Dos semanas habían pasado desde que Lagertha se había autoproclamado reina de Kattegat. Dos semanas en las que habían tenido lugar numerosos acontecimientos, desde el traslado a su nueva vivienda, que no quedaba muy lejos de la que compartían Hilda y Eivør, hasta la liberación de Ubbe y Sigurd Ragnarsson, quienes habían hecho un trato con la rubia, un acuerdo que les permitía quedarse en Kattegat y llevar una vida completamente normal siempre y cuando no atentaran contra ella ni contra cualquiera de sus preciadas skjaldmö. Por no mencionar que, días después de que los hermanos fueran redimidos, un barco sajón atracó en el muelle, trayendo consigo —aparte de a una decena de soldados cristianos— a un Ivar semiinconsciente que no dejaba de murmurar la misma palabra una y otra vez: «padre».

Aquello había originado un enorme revuelo en la capital, puesto que, según Aslaug, tanto su esposo como el menor de sus hijos habían perecido en una tormenta mientras navegaban hacia Wessex. Pero era evidente que la antigua soberana había errado en sus predicciones.

Ivar había regresado a Kattegat, pregonando la trágica noticia de que su progenitor, el afamado Ragnar Lothbrok, había sido apresado por el rey Ecbert, quien, a su vez, se lo había entregado al rey Ælla, aquel que juró vengarse del caudillo vikingo cuando este y sus guerreros atacaron su reino años atrás.

Ya en la plaza, las dos chicas se integraron en la multitud que había allí congregada. Drasil contuvo el aliento en tanto Eivør, que iba unos metros por delante de ella, se abría paso entre el gentío. No fue hasta que lograron detenerse frente a un tenderete lleno de piezas de orfebrería, abandonando así la zona de tránsito, que la castaña dejó escapar todo el aire que había estado conteniendo.

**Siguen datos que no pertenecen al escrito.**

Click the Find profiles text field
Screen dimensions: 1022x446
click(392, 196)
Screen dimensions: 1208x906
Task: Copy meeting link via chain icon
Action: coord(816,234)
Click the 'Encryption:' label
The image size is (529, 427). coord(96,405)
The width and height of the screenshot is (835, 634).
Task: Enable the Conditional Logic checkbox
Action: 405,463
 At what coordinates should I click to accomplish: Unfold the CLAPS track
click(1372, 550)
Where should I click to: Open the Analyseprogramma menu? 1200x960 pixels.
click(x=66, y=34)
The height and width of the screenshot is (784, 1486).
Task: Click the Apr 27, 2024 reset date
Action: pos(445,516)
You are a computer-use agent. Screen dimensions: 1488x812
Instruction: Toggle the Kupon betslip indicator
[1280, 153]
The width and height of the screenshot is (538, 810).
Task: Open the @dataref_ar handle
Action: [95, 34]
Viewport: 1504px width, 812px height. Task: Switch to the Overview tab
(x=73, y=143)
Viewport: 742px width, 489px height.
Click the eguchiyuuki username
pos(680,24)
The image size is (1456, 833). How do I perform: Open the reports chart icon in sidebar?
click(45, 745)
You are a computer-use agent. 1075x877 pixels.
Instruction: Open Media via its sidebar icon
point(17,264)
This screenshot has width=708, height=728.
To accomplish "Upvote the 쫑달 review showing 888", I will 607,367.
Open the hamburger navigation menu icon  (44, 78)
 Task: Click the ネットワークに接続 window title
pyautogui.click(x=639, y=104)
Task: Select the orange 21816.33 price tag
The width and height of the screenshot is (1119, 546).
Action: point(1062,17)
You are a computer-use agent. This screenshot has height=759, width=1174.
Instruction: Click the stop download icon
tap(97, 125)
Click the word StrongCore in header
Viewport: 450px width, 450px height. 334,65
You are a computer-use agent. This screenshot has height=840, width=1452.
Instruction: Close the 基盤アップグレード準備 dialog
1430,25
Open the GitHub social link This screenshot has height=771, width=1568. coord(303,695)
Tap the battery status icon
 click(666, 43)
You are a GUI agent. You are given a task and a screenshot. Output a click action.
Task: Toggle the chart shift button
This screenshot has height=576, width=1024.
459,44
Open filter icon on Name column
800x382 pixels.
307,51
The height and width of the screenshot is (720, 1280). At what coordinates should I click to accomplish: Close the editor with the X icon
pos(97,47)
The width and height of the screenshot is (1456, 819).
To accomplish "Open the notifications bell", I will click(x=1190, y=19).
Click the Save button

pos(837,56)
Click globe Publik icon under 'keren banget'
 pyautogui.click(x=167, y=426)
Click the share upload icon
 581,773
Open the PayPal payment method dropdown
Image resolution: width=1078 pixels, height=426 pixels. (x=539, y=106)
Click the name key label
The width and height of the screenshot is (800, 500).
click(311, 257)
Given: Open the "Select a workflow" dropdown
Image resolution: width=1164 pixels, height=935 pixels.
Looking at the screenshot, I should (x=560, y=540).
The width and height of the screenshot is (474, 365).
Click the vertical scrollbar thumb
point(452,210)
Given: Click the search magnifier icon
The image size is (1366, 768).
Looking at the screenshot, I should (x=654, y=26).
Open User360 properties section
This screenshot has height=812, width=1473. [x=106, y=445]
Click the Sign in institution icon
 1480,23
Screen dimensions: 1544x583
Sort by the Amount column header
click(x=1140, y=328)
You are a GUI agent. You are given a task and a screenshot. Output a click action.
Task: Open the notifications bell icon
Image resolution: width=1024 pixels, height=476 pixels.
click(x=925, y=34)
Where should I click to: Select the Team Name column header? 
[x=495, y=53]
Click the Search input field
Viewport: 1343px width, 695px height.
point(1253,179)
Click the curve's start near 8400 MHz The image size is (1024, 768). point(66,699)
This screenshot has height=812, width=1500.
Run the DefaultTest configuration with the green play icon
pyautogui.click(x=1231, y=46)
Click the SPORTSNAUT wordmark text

—¿Puedo hacerte una pregunta? —pronunció Drasil al tiempo que paseaba la mirada por los diferentes elementos que había expuestos. Sus iris verdes se iluminaron por completo al vislumbrar un hermoso torque confeccionado con oro y plata.

—Ya sabes que sí —contestó Eivør, que no había podido resistirse a la tentación de tomar entre sus finos dedos un colgante del martillo de Thor. Lo examinó con sumo detenimiento, centrándose en cada detalle, para finalmente dejarlo donde estaba.

La hija de La Imbatible se abrazó a sí misma.

—¿Crees que Ragnar ha muerto? —inquirió sin poder disimular un timbre nervioso en la voz. El simple hecho de articular esos vocablos hizo que el vello de la nuca se le erizara.

Eivør dejó de prestar atención a las piezas de orfebrería que tanto le habían embelesado para poder observar a su compañera, que esperaba ansiosa una respuesta.

Muchas personas le daban por muerto —las malas lenguas decían que había obtenido su merecido, por haber huido como un cobarde, abandonando a su familia y su cargo como monarca—, pero había otras, como el caso de Drasil, que se negaban a creerlo.

—Si es cierto que lo apresaron los ingleses, tal y como asegura Ivar, no hay muchas probabilidades de que siga con vida —respondió la mayor—. Su política de incursión y saqueo hizo que se ganara muchos enemigos, tanto en Wessex como en Northumbria —puntualizó.

Al escucharlo, la fisonomía de Drasil se crispó en un rictus amargo.

—No merecía acabar así —musitó, alicaída—. Era un gran hombre.

Eivør inspiró por la nariz.

—Así lo han querido los dioses —solventó.

Apenas un instante después, la morena entrelazó su mano con la de Drasil y la arrastró hacia el siguiente puesto, en el que se vendían tótems de los Æsir y los Vanir.